Hope you enjoyed the videos.

I found an interesting read from the Malay Archipelago (Vol 1) by Alfred Russel Wallace, MacMillan and Co. 1869, on his observations of the Siamang and thought it might be interesting to share it here:

“A very curious ape, the Siamang,  was also rather abundant, but it is much less bold than the monkeys, keeping to the virgin forests and avoiding villages. This species is allied to the little long-armed apes of the genus Hylobates, but is considerably larger, and differs from them by having the  two first fingers of the feet united together, nearly to the end, whence its Latin name,  Siamanga syndactyly It  moves much  more slowly than the active Hylobates, keeping lower down in trees,  and not indulging in such tremendous leaps ; but it is still very active,  and by means of its immense long arms, five feet six inches across in an adult about three feet high, can swing itself along among the trees at a great rate. I purchased a small one,  which had been caught by the natives and tied  up so tightly as to hurt it. It  was rather savage at first,  and tried to bite; but when we  had released it  and given it  two poles under the verandah to  hang upon, securing it by a short cord, running along the pole with a ring, so that it could move easily, it  became more contented,  and would swing itself about with great rapidity. It ate almost  any kind of fruit  and rice,  and I  was in hopes to have brought it to England, but it died just before I started. It took a dislike to me at first,  which I tried to get over  by feeding it constantly myself. One day, however, it bit me so sharply while giving it food, that I lost patience  and gave it rather a severe beating,  which I regretted afterwards, as from that time it disliked me more than ever. It  would allow my Malay boys to play with it, and for hours together  would swing by its  arms from pole to pole  and on to the rafters of the verandah, with so much ease  and rapidity, that it was a constant source of amusement to us. When I returned to Singapore it attracted great attention, as no one  had seen a  Siamang alive before, although it is not uncommon in some parts of the Malay peninsula.”


Smooth-coated Otters

I had a pleasant encounter with one of the two species of otters found in Singapore. A short distance from the carpark at Tebing Lane and along the cycling track of the Serangoon River came this family of otters from the opposite bank. The group of around 7 seemed to be feeding. As they dove and surfaced, fish scurried and leapt out of the water from the shallow riverside to avoid capture. It was a great feeling being able to see wild otters in Singapore. Some fun data on the otters... 

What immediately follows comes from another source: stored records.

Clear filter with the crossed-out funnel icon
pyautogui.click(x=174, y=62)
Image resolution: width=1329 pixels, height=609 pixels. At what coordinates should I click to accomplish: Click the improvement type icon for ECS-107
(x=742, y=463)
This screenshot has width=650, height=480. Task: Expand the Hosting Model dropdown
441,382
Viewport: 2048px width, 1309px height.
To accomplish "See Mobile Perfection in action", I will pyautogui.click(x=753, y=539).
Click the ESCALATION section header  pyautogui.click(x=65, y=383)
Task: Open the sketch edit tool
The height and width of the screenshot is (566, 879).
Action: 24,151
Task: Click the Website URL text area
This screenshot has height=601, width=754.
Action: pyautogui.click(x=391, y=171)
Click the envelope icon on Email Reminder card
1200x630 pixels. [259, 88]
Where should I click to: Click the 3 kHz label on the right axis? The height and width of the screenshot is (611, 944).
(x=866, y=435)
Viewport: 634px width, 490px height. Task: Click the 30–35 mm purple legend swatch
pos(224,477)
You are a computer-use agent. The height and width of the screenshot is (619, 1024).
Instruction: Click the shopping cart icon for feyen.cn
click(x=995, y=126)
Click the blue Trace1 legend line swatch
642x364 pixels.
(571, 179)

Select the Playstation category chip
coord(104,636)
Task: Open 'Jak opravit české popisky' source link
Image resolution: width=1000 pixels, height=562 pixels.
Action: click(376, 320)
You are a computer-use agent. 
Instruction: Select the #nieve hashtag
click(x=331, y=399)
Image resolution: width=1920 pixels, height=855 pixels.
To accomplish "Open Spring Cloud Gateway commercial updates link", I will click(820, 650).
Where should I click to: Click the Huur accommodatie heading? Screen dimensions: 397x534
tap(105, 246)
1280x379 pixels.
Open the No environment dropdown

The smooth-coated otter (Lutrogale perspicillata)is the larger of the two species of Singapore otters, growing to about 1.3 meters. Found in our mangroves and mudflats, they are rarely seen and are in the list of Critically Endangered (Red List) of animals in Singapore. It is a fish hunter and also feeds on crustaceans, snails and clams.

If you do spot these mammals in Singapore, do put in a sighting here


White-thighed Leaf-monkey

You know it's your lucky day when an adult leaf monkey feeds ten feet from you.

And you know how privileged you are to capture it on video.

A pair of these leaf monkeys were foraging on trees near the High Pines bungalow Fraser's Hill and slowly moved closer and closer to us.

We were quite surprised how tame and bold this one adult was when it just sat on a branch in front of about 10 of us. It just ignored our whispers and discussion and went on his meal, efficiently picking off a select 5-leaf creeper plant and munched them up.

The white thighed leaf monkey is clearly identified with light grey to white patch on the outside of its legs and dark to black extremities. Overall it is mostly grey on its back with white patches on its chest and beard areas.